When the killing started, their Hutu neighbour came to them and told them he would help them. He hid Mwezi, two of his brothers, his sister and mother in his house for three days before the Interahamwe came.
They were moved to the man’s mother’s house, where they hid for two weeks. Then the man’s younger brother took them in.
After that they had to survive in the bush. One of his brothers left them, knowing that if they were found together they would all be killed.
He said they were lucky as they were in an area, the Mvumba district, which was quickly recaptured by soldiers of the Rwandan Patriotic Front.
"We survived not because we knew how to hide, but because a Hutu decided to help us and hid us. Not because he expected anything, but because he made a choice," he said.
The man’s name was Kajurizi Donat.
"I will never forget him. He will always be my hero," Mwezi said.
‘This centre is a living thing’
Mwezi is now 29. He came to South Africa in 2009 and will graduate from Monash University this year.
Holocaust survivor Pinchas Gutter was 3, and already introduced to the art of winemaking by his father, when the Nazis came to power. They were living in Poland at the time. His family are Hasidic Jews.
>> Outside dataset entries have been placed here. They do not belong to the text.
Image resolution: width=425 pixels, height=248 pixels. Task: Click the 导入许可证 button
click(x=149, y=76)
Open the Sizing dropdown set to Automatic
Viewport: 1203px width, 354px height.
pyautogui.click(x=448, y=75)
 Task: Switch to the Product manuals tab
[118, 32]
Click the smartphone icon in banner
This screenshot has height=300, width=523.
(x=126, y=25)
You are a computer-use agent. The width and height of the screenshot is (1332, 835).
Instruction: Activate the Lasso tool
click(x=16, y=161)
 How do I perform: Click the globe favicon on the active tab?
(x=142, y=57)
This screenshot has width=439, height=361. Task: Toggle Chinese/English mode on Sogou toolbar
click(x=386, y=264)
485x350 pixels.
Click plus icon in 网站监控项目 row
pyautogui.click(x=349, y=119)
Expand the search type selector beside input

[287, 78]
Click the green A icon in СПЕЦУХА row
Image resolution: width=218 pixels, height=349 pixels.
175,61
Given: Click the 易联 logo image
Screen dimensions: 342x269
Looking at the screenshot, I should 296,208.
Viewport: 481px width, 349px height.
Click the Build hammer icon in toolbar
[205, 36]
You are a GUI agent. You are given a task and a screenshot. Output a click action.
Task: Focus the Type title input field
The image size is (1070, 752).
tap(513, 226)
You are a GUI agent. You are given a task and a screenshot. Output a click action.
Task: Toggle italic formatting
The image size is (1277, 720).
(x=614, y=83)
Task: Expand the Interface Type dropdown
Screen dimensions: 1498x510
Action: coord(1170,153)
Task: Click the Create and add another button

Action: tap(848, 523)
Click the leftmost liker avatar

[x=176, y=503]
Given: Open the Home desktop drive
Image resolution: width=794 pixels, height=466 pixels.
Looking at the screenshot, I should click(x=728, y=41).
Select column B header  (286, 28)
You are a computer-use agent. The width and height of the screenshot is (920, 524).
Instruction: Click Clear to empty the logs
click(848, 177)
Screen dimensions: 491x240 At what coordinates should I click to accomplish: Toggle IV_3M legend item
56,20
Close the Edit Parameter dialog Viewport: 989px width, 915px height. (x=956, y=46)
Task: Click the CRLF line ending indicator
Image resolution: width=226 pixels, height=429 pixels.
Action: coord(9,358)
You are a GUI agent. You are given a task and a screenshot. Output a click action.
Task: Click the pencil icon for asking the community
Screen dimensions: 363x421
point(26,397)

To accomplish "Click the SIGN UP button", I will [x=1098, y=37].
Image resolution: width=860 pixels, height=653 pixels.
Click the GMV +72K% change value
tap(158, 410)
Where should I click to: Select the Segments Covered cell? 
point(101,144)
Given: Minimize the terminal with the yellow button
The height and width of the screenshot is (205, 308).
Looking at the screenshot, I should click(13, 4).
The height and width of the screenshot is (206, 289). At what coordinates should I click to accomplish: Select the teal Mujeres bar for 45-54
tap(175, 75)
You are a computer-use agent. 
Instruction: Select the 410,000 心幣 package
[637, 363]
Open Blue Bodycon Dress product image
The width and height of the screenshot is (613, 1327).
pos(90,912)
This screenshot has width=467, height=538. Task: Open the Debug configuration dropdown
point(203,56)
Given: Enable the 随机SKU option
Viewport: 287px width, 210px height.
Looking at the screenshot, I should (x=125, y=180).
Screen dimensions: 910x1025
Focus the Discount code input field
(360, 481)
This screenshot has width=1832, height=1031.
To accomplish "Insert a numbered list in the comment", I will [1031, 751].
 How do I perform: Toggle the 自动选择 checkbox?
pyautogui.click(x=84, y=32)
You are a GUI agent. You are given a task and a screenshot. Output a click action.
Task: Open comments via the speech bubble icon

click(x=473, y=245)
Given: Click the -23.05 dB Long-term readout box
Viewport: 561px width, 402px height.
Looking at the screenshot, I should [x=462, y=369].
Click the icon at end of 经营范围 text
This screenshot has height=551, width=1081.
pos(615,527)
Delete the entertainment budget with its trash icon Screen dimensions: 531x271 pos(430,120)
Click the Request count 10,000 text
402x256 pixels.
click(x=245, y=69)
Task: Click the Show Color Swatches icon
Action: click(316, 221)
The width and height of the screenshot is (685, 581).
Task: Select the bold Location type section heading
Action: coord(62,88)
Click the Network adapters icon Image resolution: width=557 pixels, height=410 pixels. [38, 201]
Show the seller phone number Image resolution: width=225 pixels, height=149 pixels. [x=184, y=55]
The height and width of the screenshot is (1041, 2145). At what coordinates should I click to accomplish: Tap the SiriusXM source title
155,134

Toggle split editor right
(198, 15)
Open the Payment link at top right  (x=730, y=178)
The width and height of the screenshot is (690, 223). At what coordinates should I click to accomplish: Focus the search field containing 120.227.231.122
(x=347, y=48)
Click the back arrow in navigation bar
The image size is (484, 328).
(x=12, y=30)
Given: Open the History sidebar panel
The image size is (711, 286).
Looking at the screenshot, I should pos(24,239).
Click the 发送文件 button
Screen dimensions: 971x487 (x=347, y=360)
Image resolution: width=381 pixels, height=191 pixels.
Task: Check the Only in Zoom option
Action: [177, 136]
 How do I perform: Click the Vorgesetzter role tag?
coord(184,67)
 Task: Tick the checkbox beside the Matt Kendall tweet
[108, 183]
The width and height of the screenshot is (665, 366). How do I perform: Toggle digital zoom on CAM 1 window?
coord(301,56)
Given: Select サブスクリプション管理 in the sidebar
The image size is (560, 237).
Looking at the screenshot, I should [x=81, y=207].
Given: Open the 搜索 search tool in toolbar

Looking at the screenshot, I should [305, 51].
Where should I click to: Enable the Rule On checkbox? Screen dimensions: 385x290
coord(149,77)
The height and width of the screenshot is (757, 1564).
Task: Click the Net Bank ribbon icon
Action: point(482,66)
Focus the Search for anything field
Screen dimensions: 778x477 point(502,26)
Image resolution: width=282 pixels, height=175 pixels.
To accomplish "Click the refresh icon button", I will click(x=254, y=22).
They fled to Warsaw and spent two and a half years in the Warsaw Ghetto. He survived the uprising against the Nazis there in April 1943 and six concentration camps.
"It can happen anywhere," he said, speaking in a strong, clear voice. He is 83 now and living in Canada. He spends his time taking students to Germany and Poland, teaching them the history of the Holocaust and of iniquity in general.
"A centre like this is not just a place where you can look at horrible pictures. It’s a living thing."
As he spoke a car backfired loudly three times on Jan Smuts Avenue, causing several of the elderly people at the event to jump in their seats.
"We don’t want the Holocaust to be an academic thing that you study at university," he said.